----- Dataset content -----

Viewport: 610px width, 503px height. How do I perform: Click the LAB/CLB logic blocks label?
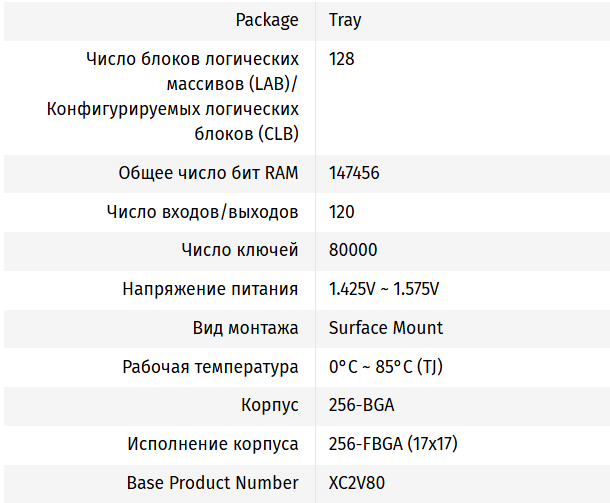173,96
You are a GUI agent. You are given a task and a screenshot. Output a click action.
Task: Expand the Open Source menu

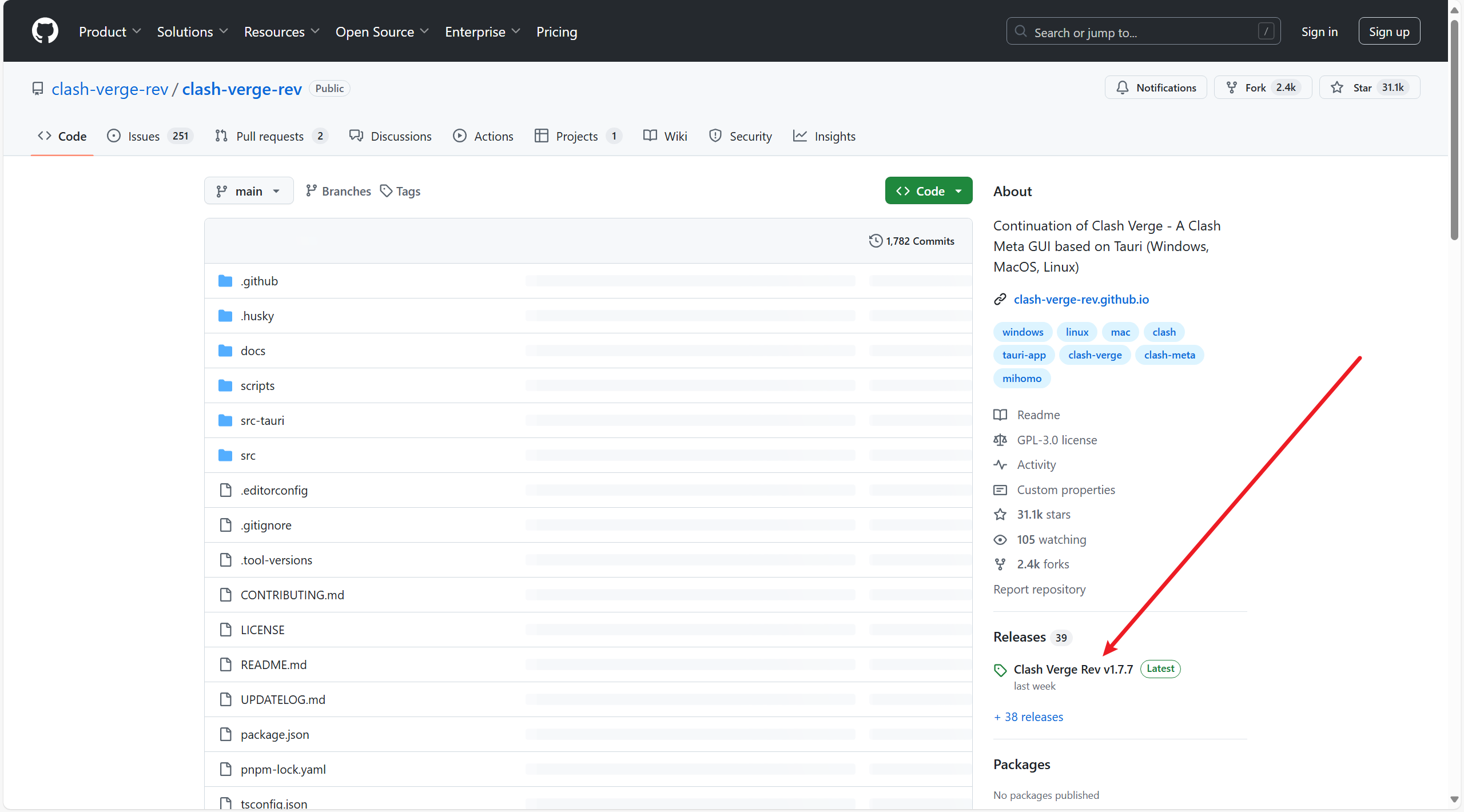click(x=381, y=32)
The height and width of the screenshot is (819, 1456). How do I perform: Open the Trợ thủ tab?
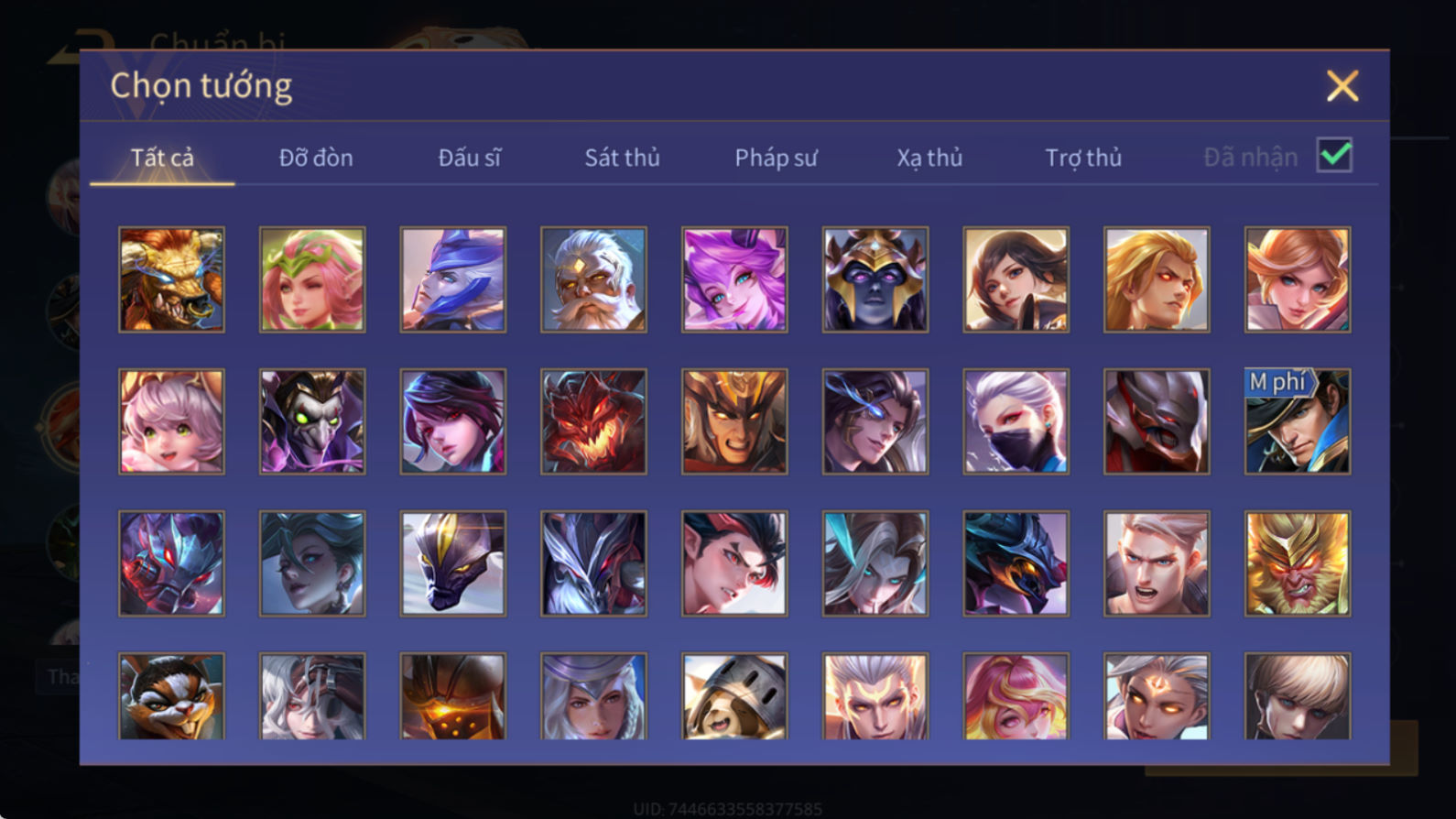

-----

## Task statement:
Please reproduce the listing above line for line, leaving out the pictures.

## Exercise output:
Viewport: 610px width, 503px height. How do I perform: Click the LAB/CLB logic blocks label?
173,96
You are a GUI agent. You are given a task and a screenshot. Output a click action.
Task: Expand the Open Source menu

click(x=381, y=32)
The height and width of the screenshot is (819, 1456). How do I perform: Open the Trợ thủ tab?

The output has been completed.